Weather

February fails to consolidate seasonal start

Beef Central, 05/03/2015

After a wetter than expected start to 2015, the tap largely turned off during February, with national rainfall for the month falling to half the long-term average for many areas.

The Bureau of Meteorology’s latest national drought report shows that despite the recent December/January rain, long-term drought conditions remain a stark reality for many.

Rainfall during February was below average for many areas including the Kimberley and adjacent parts of inland Western Australia, most of the Northern Territory, most of inland Queensland, north eastern new South Wales, much of South Australia and adjacent border regions of NSW and Victoria, and most of Tasmania.
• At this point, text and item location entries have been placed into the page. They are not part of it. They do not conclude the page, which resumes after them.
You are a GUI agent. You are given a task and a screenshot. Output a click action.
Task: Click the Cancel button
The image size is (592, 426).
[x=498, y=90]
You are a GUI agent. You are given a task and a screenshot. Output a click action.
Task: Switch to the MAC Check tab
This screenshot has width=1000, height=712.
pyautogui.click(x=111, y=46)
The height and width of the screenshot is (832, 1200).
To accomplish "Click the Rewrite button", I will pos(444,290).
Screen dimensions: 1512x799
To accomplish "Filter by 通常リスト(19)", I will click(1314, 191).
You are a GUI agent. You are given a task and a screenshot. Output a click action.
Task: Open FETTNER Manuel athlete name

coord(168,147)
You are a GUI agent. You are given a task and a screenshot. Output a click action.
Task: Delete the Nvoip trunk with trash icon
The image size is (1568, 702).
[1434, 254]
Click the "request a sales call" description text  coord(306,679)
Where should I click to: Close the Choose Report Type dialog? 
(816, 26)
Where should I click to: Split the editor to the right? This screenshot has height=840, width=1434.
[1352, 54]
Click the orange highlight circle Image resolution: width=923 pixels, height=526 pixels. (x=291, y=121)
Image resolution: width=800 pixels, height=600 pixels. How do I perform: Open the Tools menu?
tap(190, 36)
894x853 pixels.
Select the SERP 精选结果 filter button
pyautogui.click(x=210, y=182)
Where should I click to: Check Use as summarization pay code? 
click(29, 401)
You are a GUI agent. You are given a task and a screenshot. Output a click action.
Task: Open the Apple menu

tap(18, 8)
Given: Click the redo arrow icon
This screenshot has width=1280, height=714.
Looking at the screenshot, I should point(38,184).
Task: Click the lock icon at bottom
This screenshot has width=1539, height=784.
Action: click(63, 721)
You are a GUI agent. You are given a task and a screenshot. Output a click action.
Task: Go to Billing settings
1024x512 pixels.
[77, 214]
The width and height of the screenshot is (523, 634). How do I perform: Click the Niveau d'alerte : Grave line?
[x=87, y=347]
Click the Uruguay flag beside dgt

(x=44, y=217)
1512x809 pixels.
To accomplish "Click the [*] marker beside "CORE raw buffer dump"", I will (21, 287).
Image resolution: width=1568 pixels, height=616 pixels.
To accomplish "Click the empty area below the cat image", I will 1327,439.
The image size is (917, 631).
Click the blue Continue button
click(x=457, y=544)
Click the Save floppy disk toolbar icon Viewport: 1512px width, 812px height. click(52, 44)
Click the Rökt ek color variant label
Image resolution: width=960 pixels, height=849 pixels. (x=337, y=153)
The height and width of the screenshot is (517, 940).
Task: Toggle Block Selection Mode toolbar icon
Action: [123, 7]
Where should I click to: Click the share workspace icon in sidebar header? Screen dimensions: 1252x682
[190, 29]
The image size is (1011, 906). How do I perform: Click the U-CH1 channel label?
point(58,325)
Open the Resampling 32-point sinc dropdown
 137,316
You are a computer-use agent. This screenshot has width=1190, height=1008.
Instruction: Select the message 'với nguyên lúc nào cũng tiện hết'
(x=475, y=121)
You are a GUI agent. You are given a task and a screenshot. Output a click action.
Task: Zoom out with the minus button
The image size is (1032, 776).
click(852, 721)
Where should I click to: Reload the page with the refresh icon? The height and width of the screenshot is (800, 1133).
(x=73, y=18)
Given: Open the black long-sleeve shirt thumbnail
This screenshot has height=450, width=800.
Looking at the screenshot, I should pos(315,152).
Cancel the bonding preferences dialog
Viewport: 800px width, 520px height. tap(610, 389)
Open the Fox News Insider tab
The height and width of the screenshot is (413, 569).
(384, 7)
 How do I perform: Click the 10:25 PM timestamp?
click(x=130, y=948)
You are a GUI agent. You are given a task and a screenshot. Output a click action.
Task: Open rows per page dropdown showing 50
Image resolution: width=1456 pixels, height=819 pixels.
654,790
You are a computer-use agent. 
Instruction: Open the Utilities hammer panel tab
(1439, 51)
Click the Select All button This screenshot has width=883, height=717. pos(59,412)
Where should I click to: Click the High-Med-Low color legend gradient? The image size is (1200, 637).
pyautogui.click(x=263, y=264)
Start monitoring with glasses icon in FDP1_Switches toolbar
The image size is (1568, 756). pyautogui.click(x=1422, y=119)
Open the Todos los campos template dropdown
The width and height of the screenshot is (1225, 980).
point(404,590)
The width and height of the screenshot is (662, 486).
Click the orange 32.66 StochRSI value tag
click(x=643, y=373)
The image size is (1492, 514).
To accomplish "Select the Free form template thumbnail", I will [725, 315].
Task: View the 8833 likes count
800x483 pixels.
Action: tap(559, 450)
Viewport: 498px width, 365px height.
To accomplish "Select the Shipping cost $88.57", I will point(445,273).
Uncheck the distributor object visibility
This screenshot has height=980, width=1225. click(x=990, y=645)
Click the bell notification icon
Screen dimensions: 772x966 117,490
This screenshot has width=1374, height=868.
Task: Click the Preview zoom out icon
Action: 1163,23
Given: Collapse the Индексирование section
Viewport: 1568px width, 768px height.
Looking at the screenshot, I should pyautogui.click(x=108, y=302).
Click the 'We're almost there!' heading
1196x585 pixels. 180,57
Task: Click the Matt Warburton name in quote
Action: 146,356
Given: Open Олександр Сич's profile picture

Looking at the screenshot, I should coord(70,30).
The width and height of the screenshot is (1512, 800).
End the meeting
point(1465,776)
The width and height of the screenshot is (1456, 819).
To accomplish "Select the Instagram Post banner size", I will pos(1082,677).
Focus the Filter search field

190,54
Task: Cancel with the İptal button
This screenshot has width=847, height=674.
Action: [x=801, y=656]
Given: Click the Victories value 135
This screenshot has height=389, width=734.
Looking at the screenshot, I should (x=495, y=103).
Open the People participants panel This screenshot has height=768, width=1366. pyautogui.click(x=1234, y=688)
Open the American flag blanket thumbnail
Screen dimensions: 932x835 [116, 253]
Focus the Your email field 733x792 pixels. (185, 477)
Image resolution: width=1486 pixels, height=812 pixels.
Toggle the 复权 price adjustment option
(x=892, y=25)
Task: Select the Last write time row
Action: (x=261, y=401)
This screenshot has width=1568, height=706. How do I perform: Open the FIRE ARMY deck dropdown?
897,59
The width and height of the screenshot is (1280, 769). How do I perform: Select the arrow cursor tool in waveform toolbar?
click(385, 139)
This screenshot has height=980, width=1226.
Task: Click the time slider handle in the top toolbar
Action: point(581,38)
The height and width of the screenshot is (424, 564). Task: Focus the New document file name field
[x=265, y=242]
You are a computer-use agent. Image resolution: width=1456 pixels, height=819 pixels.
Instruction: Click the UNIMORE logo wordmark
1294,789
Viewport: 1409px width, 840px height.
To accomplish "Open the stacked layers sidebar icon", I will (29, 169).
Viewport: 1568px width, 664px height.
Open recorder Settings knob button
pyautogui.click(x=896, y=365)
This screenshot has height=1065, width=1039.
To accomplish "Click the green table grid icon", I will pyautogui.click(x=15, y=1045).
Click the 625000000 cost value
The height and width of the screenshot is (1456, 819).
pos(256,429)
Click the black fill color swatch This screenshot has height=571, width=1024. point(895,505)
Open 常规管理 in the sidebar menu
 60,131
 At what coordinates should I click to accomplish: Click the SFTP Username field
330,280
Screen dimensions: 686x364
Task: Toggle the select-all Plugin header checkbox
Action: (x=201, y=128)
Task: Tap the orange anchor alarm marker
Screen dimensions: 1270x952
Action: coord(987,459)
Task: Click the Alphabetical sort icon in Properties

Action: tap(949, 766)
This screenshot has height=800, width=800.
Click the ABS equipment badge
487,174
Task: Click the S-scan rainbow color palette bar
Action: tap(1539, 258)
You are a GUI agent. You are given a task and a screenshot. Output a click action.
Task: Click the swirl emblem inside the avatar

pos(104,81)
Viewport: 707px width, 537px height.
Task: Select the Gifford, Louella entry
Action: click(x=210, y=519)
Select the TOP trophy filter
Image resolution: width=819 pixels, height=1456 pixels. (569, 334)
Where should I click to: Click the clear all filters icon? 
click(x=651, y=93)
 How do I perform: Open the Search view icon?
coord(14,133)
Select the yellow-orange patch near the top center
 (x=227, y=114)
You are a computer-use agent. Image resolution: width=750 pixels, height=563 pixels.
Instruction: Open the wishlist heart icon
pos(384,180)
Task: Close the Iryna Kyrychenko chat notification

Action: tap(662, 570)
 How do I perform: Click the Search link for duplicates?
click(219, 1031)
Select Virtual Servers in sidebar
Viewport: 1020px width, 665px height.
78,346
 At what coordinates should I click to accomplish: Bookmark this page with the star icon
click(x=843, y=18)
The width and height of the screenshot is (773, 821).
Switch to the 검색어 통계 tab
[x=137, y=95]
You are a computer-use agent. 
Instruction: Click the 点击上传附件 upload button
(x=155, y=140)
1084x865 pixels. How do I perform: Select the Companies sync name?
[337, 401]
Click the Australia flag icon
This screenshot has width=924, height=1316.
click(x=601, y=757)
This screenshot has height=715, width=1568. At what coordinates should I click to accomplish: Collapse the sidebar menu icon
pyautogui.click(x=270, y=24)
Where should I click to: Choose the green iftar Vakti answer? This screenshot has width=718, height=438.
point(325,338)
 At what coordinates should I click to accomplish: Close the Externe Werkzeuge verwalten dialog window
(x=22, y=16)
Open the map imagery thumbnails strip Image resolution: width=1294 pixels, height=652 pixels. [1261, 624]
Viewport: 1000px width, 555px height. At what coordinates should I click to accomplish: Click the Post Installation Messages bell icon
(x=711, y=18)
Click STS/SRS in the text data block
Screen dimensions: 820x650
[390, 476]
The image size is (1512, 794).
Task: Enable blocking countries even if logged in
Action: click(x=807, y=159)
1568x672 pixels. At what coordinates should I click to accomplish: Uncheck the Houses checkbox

2015-3-5-rain-deficiency 8 mths

Rainfall deficiencies for the past 8 months. Click on map to view in larger format.

2015-3-5-rain-deficiencies-29-months

Rainfall deficiencies for the past 29 months. Click on map to view in larger format.

As the map shows, over the past eight months some areas received totals in their lowest 5-10pc of records including parts of southern South Australia, western Victoria, southern New South Wales and along the west coast of Tasmania.

Taking a 29 month perspective (October 2012 to February 2015), rainfall deficiencies have increased across central northern Queensland south of the Cape York Peninsula, extending through inland southern Queensland to northern New South Wales inland of the Great Dividing Range, and in the area covering western Victoria and adjacent southeastern South Australia.

Severe and serious deficiencies are in place across these areas as well as in small areas of southwestern Queensland and adjacent parts of the southeastern Northern Territory and northeastern South Australia, pockets to the east of Mildura in southern New South Wales and around the northeast of Melbourne in Victoria, and in small parts of coastal western Tasmania.

Long-term deficiencies in Queensland are largely the result of below-average rainfall over the 2013–14 and 2012–13 ‘summer’ wet seasons (the northern wet season spans October–April).

With only two months to go in the current wet season, rainfall would need to be above to very much above average to bring rainfall totals for October 2012 to April 2015 out of the lowest 10pc of records for similar periods, the Bureau says.

For much of the affected region in western Victoria, southeastern South Australia, inland northern Queensland, and the region inland of the Great Dividing Range in northern New South Wales and southern Queensland the required totals would be in the highest 10pc of records for March–April rainfall.